I rarely post but read stack overflow daily, however today an issue has presented itself that has me a bit stumped and I'm hoping to get some help.

Main problem: For Spanish speaking users of our application, when making a POST call the returning JSON response includes strange square characters.

Example response:

{
   ...,
    "designation": "Ãblabla Blabllabla",
   ...,
    "objects": [ ... ]

}

Initially my thought was that there was some encoding problem. I tried setting the @Produces annotation at the method level and at the application.properties level based on this post: Spring Boot encoding / special characters

In the pom.xml file encoding is set to UTF-8.

        <project.build.sourceEncoding>UTF-8</project.build.sourceEncoding>
        <project.reporting.outputEncoding>UTF-8</project.reporting.outputEncoding>

Neither of the things I've tried have done anything and I'm starting to suspect that I'm barking up the wrong tree here.
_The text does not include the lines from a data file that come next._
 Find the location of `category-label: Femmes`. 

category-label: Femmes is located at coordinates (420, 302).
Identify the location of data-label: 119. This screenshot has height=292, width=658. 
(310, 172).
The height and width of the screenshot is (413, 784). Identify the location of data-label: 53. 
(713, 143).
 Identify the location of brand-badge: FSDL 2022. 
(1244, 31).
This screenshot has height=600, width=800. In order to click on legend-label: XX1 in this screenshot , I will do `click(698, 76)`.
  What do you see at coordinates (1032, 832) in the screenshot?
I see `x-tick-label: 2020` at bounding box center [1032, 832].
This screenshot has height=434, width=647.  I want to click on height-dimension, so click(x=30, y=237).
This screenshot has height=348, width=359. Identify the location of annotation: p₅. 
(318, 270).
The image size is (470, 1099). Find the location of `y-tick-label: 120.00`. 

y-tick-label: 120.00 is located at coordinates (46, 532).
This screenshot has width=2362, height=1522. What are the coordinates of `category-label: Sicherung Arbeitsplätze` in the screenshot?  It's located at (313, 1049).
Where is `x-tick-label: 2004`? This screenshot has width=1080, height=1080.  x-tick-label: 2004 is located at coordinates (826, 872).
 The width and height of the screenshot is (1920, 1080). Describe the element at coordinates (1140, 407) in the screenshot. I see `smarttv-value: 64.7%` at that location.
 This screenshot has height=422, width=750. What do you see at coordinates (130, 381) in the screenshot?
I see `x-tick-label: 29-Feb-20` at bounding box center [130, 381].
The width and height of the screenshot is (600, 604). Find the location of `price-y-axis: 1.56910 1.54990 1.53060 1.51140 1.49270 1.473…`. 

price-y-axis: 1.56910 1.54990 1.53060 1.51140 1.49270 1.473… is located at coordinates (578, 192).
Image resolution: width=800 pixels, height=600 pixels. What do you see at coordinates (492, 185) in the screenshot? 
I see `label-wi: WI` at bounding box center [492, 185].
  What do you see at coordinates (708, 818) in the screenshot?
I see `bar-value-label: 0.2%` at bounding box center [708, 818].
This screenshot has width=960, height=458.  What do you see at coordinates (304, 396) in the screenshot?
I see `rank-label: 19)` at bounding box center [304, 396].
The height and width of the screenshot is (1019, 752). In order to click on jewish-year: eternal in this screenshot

I'm not really sure what other information to add at this point, please let me know if there is anything missing and I'll try to add more detail.

kensai01
  • 65
  • 1
  • 3
  • 9
  • 1
    Your example contains no "strange square characters". Is it supposed to? – access violation Aug 16 '22 at 02:16
  • https://stackoverflow.com/a/36688383 – Rana_S Aug 16 '22 at 02:25
  • @accessviolation yes it does. You'll see them if you click Edit. One of Stack Overflow's charming quirks. – Dawood ibn Kareem Aug 16 '22 at 03:30
  • @accessviolation I see what you mean. Not sure how to make stackoverflow not filter it out for display... as Dawood ibn Kareem suggested when I hit edit I do see the square character there following the à character. – kensai01 Aug 16 '22 at 12:25
  • 1
    A possible explanation is that the characters are fine, but the device / browser / console / whatever on which you are trying to display them doesn't have a glyph in its display font that matches the character. The "strange square character" could be the glyph it substitutes. – Stephen C Aug 16 '22 at 12:41
  • The A with the tilde above it should actually be this character: Á however it seems that it's being interpreted by postman as à followed by a square (missing glyph substitute). – kensai01 Aug 16 '22 at 12:50

1 Answers1

0

I was able to figure out the issue. Had to read up on encoding and charsets a bit to get the idea but this site shows what was happening.

https://www.cogsci.ed.ac.uk/~richard/utf-8.cgi?input=%C3%81&mode=char

The character Á was UTF-8 bytes as Latin-1 characters bytes which came across in postman as à followed by the 'unknown glyph' square.

The fix was setting the string to the correct charset of ISO-8859-1.

new String(designation.getBytes("ISO-8859-1"));
kensai01
  • 65
  • 1
  • 3
  • 9